_Exercise 1_: From the itertools article, reproduce word for word the passage that begins with the words containing "Imagine you write" and ends with "debug or extend.".
_Exercise 2_: Carry on the itertools article from the point where it stops.

::: Page

5 Essential Itertools for Data Science

July 26, 2025

5 Essential Itertools for Data Science

Khuyen Tran

Introduction
Feature Interactions: From Nested Loops to Combinations
- Custom Code
- With Itertools
Polynomial Features: From Manual Assignments to Automated Generation
- Custom Code
- With Itertools
Sequence Patterns: From Manual Tracking to Permutations
- Custom Code
- With Itertools
Cartesian Products: From Nested Loops to Product
- Custom Code
- With Itertools
Efficient Sampling: From Full Data Loading to Islice
- Custom Code
- With Itertools
Final Thoughts

Introduction

Imagine you write nested loops for combinatorial features and they work great initially. However, as your feature engineering scales, this custom code becomes buggy and nearly impossible to debug or extend.

for i in range(len(numerical_features)):
    for j in range(i + 1, len(numerical_features)):
        df[f"{numerical_features[i]}_x_{numerical_features[j]}"] = (
            df[numerical_features[i]] * df[numerical_features[j]]
        )

::::::
::: Material shown

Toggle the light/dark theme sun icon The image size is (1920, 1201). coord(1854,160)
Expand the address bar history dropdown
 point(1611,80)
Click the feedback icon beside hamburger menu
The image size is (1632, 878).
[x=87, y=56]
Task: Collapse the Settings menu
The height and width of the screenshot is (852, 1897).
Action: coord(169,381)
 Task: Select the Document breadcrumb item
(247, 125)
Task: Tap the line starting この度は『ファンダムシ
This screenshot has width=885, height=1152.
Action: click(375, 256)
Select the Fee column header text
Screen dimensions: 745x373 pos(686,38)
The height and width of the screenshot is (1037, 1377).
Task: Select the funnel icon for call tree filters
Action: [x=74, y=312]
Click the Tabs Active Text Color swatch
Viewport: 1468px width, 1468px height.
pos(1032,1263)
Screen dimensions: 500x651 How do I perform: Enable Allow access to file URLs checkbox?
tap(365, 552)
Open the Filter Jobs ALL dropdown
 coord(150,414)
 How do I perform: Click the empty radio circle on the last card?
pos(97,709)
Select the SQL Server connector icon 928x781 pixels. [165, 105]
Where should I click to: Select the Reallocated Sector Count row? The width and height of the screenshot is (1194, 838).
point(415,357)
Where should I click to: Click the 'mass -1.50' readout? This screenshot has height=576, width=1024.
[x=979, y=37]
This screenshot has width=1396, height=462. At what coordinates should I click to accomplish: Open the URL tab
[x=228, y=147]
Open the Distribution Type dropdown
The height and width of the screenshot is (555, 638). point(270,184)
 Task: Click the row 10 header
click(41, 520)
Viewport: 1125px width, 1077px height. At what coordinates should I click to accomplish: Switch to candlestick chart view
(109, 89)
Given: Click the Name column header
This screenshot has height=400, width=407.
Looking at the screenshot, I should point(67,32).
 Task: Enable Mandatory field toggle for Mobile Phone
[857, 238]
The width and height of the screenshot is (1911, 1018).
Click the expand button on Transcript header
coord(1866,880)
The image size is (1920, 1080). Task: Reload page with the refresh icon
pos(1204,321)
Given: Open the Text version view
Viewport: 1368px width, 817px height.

::::::

_Task result 1_:
Imagine you write nested loops for combinatorial features and they work great initially. However, as your feature engineering scales, this custom code becomes buggy and nearly impossible to debug or extend.

_Task result 2_:
Itertools provides battle-tested, efficient functions that make data science code faster and more reliable. Here are the five most useful functions for data science projects:

combinations() – Generate unique pairs from lists without repetition
combinations_with_replacement() – Generate combinations including self-pairs
permutations() – Generate all possible orderings
product() – Create all possible pairings across multiple lists
islice() – Extract slices from iterators without loading full datasets

Key Takeaways

Here’s what you’ll learn:

Replace complex nested loops with battle-tested itertools functions for feature interactions
Generate polynomial features systematically using combinations_with_replacement
Create sequence patterns and categorical combinations without manual index management
Sample large datasets efficiently with islice to avoid memory waste
Eliminate feature engineering bugs with mathematically precise combinatorial functions

Setup

Before we dive into the examples, let’s set up the sample dataset.

import pandas as pd
from itertools import (
    combinations,
    combinations_with_replacement,
    product,
    islice,
    permutations,
)
import numpy as np

# Create simple sample dataset
np.random.seed(42)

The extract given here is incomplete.